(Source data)
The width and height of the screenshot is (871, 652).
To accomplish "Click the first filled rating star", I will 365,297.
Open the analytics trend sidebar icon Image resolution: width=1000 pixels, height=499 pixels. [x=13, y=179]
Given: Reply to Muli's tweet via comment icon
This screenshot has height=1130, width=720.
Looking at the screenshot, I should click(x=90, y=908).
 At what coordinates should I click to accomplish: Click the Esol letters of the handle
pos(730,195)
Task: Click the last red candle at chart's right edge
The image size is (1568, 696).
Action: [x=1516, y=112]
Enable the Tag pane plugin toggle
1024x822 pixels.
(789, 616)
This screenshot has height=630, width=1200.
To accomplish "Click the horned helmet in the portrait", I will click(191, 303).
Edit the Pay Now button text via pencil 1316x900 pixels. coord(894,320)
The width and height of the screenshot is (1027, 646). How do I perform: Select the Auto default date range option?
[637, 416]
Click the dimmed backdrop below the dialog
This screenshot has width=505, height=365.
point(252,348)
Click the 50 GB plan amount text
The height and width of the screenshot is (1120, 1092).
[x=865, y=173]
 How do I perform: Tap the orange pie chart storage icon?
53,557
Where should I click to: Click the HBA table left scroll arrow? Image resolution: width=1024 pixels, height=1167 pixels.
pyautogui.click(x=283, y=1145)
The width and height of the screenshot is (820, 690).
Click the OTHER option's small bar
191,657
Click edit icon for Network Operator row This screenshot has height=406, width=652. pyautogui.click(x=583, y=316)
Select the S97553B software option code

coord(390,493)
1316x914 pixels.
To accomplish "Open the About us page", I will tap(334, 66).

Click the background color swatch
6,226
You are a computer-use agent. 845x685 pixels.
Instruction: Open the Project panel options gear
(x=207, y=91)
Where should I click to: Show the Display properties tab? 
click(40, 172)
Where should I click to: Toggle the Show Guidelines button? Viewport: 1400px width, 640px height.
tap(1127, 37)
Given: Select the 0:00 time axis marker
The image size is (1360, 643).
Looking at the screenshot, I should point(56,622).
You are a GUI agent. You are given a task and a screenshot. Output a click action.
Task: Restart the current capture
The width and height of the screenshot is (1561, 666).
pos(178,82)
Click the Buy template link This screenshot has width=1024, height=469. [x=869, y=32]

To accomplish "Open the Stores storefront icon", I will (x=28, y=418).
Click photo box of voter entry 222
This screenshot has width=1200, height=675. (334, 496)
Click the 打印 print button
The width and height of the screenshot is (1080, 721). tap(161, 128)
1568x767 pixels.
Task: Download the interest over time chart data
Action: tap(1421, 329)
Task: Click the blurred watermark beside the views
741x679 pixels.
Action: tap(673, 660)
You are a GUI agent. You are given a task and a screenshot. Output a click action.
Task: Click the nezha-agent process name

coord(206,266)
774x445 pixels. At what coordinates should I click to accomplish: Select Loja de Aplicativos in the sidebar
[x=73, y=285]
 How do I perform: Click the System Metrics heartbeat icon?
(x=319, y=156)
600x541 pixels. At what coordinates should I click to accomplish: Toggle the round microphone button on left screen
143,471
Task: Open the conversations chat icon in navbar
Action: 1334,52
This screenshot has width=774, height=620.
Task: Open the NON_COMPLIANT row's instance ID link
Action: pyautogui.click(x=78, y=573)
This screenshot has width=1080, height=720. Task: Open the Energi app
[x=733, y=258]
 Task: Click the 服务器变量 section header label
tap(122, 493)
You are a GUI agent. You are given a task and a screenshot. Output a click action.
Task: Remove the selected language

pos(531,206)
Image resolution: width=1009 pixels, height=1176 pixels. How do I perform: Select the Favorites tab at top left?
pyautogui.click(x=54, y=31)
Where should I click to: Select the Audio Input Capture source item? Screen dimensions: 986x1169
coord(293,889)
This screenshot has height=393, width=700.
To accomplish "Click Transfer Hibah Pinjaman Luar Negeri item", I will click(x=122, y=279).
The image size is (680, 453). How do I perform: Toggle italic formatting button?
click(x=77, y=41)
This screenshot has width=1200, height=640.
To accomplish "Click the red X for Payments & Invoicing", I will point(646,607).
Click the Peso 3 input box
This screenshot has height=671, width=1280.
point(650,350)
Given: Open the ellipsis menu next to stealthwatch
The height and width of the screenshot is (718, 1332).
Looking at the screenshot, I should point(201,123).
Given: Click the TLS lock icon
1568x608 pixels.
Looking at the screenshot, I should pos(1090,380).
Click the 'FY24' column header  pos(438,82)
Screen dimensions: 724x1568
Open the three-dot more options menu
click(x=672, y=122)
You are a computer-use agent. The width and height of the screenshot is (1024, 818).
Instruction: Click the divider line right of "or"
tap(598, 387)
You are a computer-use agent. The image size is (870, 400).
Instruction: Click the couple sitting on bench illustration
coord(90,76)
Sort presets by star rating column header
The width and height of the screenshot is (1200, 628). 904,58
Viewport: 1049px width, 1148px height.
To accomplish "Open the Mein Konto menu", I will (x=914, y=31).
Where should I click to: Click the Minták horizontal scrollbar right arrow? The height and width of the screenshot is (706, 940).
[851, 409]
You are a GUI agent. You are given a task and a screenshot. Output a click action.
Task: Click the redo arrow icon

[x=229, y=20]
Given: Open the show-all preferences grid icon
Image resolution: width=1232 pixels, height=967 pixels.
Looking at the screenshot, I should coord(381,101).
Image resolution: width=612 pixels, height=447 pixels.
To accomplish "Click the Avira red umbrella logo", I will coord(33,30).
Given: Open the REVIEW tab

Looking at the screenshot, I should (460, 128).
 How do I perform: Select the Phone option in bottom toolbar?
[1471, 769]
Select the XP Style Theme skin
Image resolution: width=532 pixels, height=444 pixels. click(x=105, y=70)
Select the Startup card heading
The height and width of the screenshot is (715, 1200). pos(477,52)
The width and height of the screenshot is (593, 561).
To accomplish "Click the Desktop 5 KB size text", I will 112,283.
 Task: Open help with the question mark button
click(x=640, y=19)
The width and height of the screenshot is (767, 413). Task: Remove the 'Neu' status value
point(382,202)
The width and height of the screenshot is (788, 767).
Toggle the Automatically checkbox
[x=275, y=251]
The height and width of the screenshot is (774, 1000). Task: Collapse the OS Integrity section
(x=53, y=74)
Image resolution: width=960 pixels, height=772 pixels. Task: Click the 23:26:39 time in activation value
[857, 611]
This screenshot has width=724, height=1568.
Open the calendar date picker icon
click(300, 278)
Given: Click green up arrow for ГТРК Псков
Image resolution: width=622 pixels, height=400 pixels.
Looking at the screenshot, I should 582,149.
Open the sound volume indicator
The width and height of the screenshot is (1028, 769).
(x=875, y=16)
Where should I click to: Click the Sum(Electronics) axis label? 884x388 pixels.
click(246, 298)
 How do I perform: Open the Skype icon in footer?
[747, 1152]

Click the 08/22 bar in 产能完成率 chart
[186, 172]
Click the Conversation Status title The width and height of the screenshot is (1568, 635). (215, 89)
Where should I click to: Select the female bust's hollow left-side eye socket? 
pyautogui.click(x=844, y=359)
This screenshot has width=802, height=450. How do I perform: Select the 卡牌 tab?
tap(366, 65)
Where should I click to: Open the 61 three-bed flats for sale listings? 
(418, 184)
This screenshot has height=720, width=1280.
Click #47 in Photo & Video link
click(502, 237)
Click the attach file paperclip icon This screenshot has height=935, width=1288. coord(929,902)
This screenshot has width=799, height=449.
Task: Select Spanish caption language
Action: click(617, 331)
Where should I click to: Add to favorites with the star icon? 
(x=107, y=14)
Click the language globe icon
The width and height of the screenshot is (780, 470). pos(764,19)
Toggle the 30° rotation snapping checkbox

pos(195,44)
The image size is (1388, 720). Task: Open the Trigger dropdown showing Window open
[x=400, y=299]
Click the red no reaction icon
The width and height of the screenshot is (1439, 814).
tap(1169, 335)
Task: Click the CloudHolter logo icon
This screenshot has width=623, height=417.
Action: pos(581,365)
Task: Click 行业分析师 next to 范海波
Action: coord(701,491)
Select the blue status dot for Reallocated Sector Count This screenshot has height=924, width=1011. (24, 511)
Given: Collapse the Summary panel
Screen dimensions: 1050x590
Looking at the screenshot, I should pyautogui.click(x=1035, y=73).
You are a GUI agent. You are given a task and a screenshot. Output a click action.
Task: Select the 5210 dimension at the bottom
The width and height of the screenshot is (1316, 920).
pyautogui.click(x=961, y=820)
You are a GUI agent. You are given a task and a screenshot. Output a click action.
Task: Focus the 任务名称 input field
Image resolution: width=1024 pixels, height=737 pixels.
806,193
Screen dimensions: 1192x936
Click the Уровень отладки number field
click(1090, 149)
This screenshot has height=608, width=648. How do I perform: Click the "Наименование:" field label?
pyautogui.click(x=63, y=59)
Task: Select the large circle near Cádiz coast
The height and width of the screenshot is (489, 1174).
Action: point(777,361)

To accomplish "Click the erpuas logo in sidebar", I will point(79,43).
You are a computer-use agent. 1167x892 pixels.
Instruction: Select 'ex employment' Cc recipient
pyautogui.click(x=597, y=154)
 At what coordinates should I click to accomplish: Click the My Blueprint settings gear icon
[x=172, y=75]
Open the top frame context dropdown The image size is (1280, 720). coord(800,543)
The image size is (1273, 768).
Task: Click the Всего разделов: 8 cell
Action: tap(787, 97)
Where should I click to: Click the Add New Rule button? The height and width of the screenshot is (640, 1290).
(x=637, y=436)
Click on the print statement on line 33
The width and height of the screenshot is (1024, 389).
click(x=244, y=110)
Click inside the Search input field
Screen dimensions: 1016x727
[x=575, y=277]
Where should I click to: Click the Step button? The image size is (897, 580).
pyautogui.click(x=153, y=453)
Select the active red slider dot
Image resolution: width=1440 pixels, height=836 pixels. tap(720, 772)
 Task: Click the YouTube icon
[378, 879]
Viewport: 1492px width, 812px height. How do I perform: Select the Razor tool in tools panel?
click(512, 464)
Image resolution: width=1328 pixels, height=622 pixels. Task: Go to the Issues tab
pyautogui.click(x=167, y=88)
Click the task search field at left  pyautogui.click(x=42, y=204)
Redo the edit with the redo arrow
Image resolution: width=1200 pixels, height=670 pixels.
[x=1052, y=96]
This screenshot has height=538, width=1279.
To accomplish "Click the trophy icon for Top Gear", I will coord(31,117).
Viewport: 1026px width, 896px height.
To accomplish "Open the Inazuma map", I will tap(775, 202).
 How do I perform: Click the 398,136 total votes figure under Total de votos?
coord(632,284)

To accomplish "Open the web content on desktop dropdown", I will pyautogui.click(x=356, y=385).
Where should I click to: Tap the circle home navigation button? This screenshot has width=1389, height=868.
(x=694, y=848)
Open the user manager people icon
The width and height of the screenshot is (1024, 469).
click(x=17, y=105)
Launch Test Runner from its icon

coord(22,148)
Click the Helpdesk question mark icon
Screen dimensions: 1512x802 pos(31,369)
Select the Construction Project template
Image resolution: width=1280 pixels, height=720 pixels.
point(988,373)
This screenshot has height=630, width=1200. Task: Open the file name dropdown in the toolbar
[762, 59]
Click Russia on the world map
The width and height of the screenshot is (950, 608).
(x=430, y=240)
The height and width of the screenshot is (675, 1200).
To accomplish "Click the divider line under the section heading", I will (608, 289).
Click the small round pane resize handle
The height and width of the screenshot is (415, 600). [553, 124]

## What the task asks
Would you please return all lines of the data that include the word "computer"?

## Solution to this problem
You are a computer-use agent. 845x685 pixels.
You are a computer-use agent. The width and height of the screenshot is (1024, 818).
You are a computer-use agent. The image size is (870, 400).
You are a computer-use agent. 1167x892 pixels.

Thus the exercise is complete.